• INSTRUCTIONS TO FOLLOW:
Only the line containing "This screenshot has height=588, width=1176." and the lines after it, through the end of the entries, should be output exactly.
-- MATERIALS PROVIDED follows --
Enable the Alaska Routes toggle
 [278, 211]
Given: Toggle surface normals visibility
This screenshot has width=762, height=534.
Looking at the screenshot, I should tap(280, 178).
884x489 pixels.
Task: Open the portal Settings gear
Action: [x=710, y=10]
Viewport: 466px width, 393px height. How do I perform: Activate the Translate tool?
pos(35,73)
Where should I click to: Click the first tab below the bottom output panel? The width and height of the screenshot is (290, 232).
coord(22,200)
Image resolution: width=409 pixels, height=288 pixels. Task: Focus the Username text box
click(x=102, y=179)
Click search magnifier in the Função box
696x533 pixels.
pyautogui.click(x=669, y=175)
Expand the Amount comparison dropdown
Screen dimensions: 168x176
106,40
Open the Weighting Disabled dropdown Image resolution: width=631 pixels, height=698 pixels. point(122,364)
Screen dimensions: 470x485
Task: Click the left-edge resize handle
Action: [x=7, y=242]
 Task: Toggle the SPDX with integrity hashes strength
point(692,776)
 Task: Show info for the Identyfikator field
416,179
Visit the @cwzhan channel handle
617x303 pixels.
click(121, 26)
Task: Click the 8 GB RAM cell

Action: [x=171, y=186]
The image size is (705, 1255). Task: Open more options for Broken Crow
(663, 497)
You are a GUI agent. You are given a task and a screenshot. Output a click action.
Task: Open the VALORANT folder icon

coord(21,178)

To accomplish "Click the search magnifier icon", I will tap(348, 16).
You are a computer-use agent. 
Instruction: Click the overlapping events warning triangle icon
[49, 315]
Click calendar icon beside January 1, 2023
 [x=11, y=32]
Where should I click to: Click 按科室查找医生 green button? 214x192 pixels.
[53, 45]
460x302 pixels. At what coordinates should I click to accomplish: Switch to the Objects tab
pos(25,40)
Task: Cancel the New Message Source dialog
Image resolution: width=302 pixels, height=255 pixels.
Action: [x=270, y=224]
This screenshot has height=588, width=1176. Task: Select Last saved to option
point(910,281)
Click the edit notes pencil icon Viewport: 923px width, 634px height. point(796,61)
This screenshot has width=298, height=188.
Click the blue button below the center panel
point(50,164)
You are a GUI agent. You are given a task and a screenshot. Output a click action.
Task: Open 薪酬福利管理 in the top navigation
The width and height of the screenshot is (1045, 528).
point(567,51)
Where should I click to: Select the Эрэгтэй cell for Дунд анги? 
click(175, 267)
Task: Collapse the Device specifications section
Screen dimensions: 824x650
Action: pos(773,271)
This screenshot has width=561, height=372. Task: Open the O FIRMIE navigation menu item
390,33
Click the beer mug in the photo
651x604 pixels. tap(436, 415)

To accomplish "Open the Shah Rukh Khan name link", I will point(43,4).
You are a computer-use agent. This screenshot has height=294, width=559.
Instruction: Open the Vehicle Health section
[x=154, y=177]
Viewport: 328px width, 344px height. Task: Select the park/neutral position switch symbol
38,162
-- MATERIALS PROVIDED concluded --
• RESPONSE FOR THIS EXERCISE:
This screenshot has height=588, width=1176. Task: Select Last saved to option
point(910,281)
Click the edit notes pencil icon Viewport: 923px width, 634px height. point(796,61)
This screenshot has width=298, height=188.
Click the blue button below the center panel
point(50,164)
You are a GUI agent. You are given a task and a screenshot. Output a click action.
Task: Open 薪酬福利管理 in the top navigation
The width and height of the screenshot is (1045, 528).
point(567,51)
Where should I click to: Select the Эрэгтэй cell for Дунд анги? 
click(175, 267)
Task: Collapse the Device specifications section
Screen dimensions: 824x650
Action: pos(773,271)
This screenshot has width=561, height=372. Task: Open the O FIRMIE navigation menu item
390,33
Click the beer mug in the photo
651x604 pixels. tap(436, 415)

To accomplish "Open the Shah Rukh Khan name link", I will point(43,4).
You are a computer-use agent. This screenshot has height=294, width=559.
Instruction: Open the Vehicle Health section
[x=154, y=177]
Viewport: 328px width, 344px height. Task: Select the park/neutral position switch symbol
38,162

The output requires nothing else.